Kircher Decided

In the Kircher v. Putnam Funds case, the U.S. Supreme Court has held that a district court’s decision to remand a case to state court pursuant to the Securities Litigation Uniform Standards Act of 1998 (“SLUSA”) is not subject to appellate review. The 9-0 decision authored by Justice Souter (with a separate concurrence by Justice Scalia) resolves a circuit split between the Second Circuit (not appealable) and the Seventh Circuit (appealable) on the issue.

SLUSA generally prohibits the bringing of a securities class action based on state law in state court. The defendants are permitted to remove the case to federal district court for a determination on whether the case is precluded by the statute. If so, the district court must dismiss the case; if not, the district court must remand the case back to state court.

As a matter of federal procedural law, a remand based on a district court’s decision that it does not have subject-matter jurisdiction over a case cannot be reviewed on appeal. In Kircher, however, the Seventh Circuit found that this general proposition is inapplicable to a case removed and remanded under SLUSA because the district court is making a substantive decision of no preclusion, as opposed to a procedural decision of no subject-matter jurisdiction.

The Supreme Court disagreed. Based on SLUSA’s text, the Court found that “removal and jurisdiction to deal with removed cases is limited to those precluded” by the statute. Under these circumstances, “a motion to remand claiming the action is not precluded must be seen as posing a jurisdictional issue.” The district court’s exercise of its “adjudicatory power” is “jurisdictional, as is the conclusion reached and the order implementing it.” Accordingly, the remand decision is not subject to appellate review.

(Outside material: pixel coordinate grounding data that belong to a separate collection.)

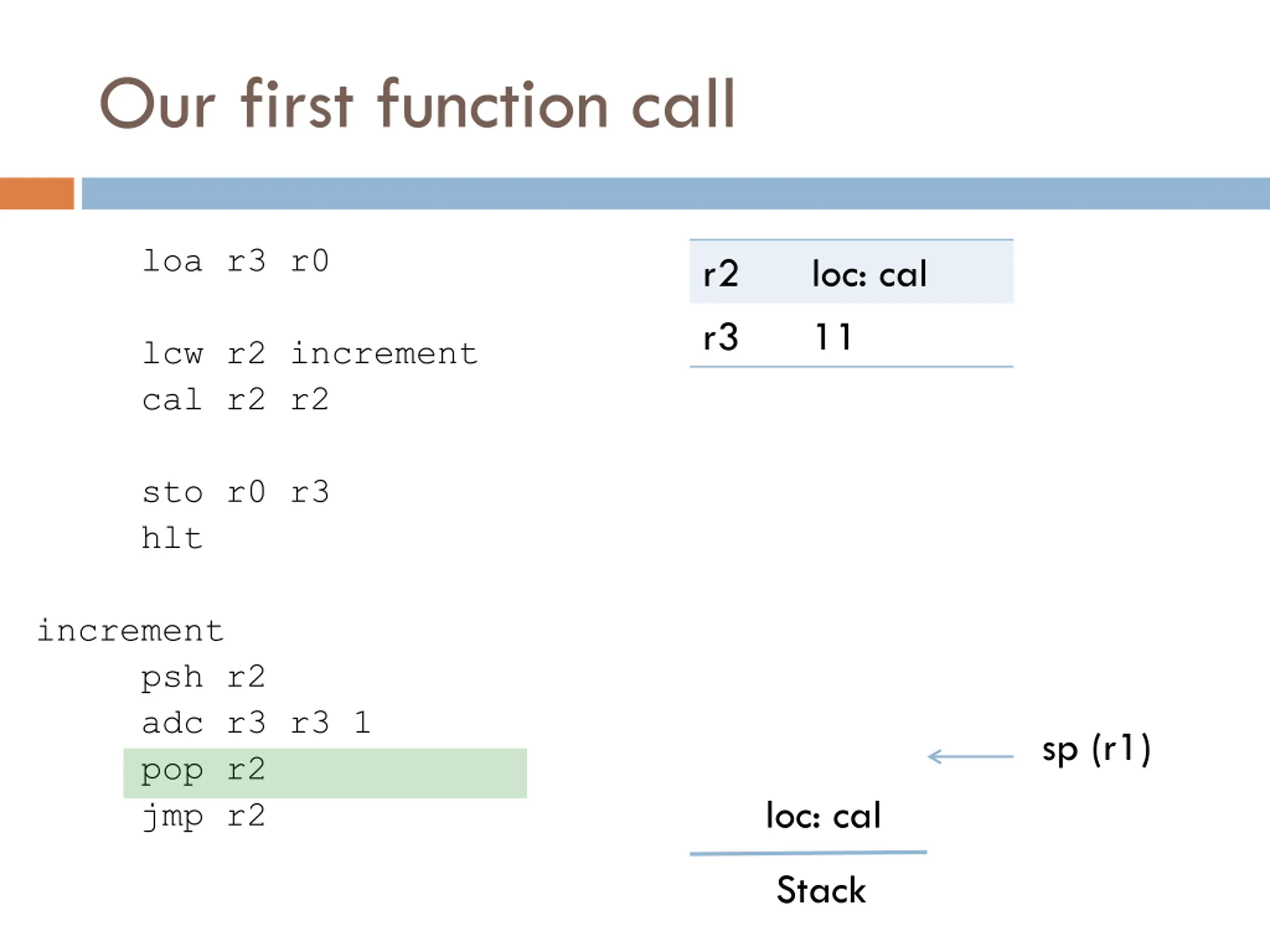
Task: Select the 'adc r3 r3 1' line
Action: [256, 723]
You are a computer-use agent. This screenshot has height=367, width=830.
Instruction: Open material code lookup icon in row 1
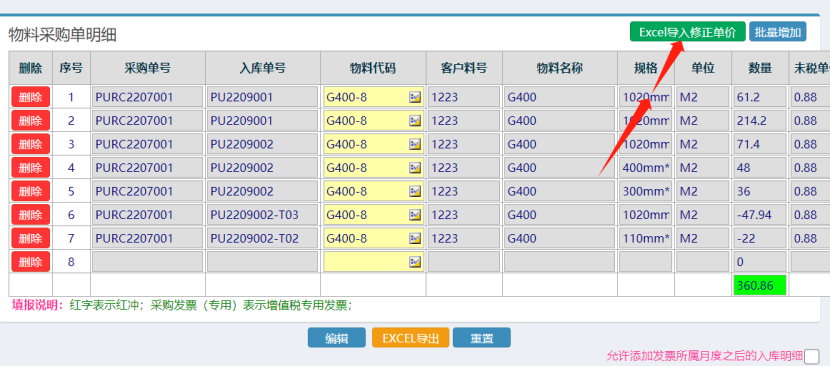pyautogui.click(x=415, y=97)
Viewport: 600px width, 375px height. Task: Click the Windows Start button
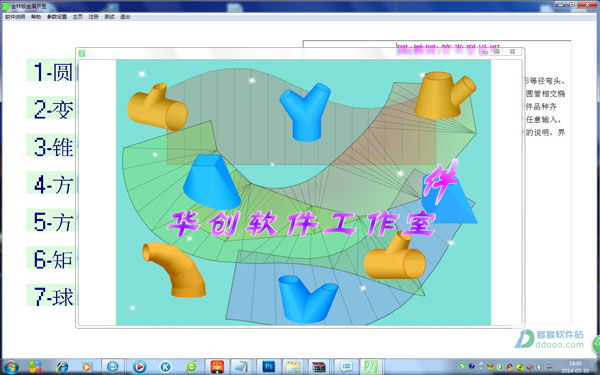pyautogui.click(x=11, y=367)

Interestingly, the Supreme Court also addressed the Seventh Circuit’s assumption that SLUSA gives federal courts exclusive jurisdiction to decide the preclusion issue, so that “a remand order based on a finding that the action is not precluded would arguably be immune from review.” The Court found that nothing in SLUSA creates this exclusive jurisdiction and on remand the state court would be “perfectly free to reject the remanding court’s reasoning” and make its own determination as to preclusion. Moreover, any error in that decision could “be considered on review by this Court.” The issue was of particular importance in the instant case, because the Court had recently held that holder claims, arguably like those brought by Kircher, are precluded under SLUSA.

Holding: Judgment vacated and case remanded with instructions to dismiss the appeal for lack of jurisdiction.